Still, I lie there. Confused. “What have I done, Your Highness?”
“Why, did you not know his plan?”
“Who’s plan, Your Highness?”
“My son’s plan, of course!” I stare blankly. He continues, saying, “My son had a plan to drop an atom bomb on Japan! No one could stop him, because his guards always herded them off. But when you arrived, he simply loved everything about you, so he asked you to dance. No one else could get near him, but you. So when you stabbed him, it was only mere seconds before he would’ve commanded the bomb to drop! He died within minutes, unable to command the destruction of the Japanese Empire, so we are all saved!”
But why would the prince drop a bomb on Japan? What did he have against Japan? How did that save the world, not just Japan?!
I ask the king these questions. The Prince wanted to ruin Japan because of their poorly made china cups.

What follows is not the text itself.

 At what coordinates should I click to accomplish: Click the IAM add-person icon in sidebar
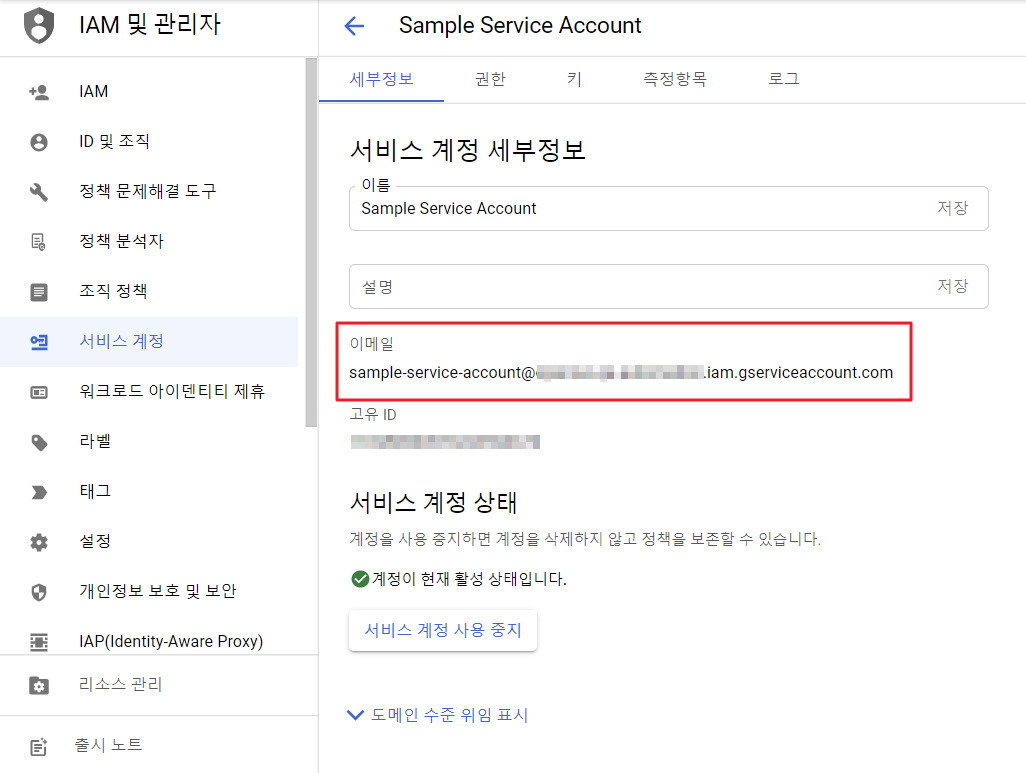point(39,92)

When he dropped one, it broke. Like, of course it broke! But apparently, the Prince is utterly dumb, so he wanted to kill everyone that comes from that country, not just the people who made it.
On the way back to earth – oh yeah, we were in space – I think about why I killed the Prince. I really had no reason, other than the fact that my face hurt. Oh. I put my hands up to my face, and find that it is still in tact. How? They must’ve called my fairy godmother to fix it.
After returning home, I realize how much I’ve lost over one stupid ball. Now I have no family (the rats ate them), no friends (except the rats), and no prince. My life should be better than this! I think about this unfair society until winter. Then, of course, I hibernate.
What? You don’t hibernate? Stupid mortals.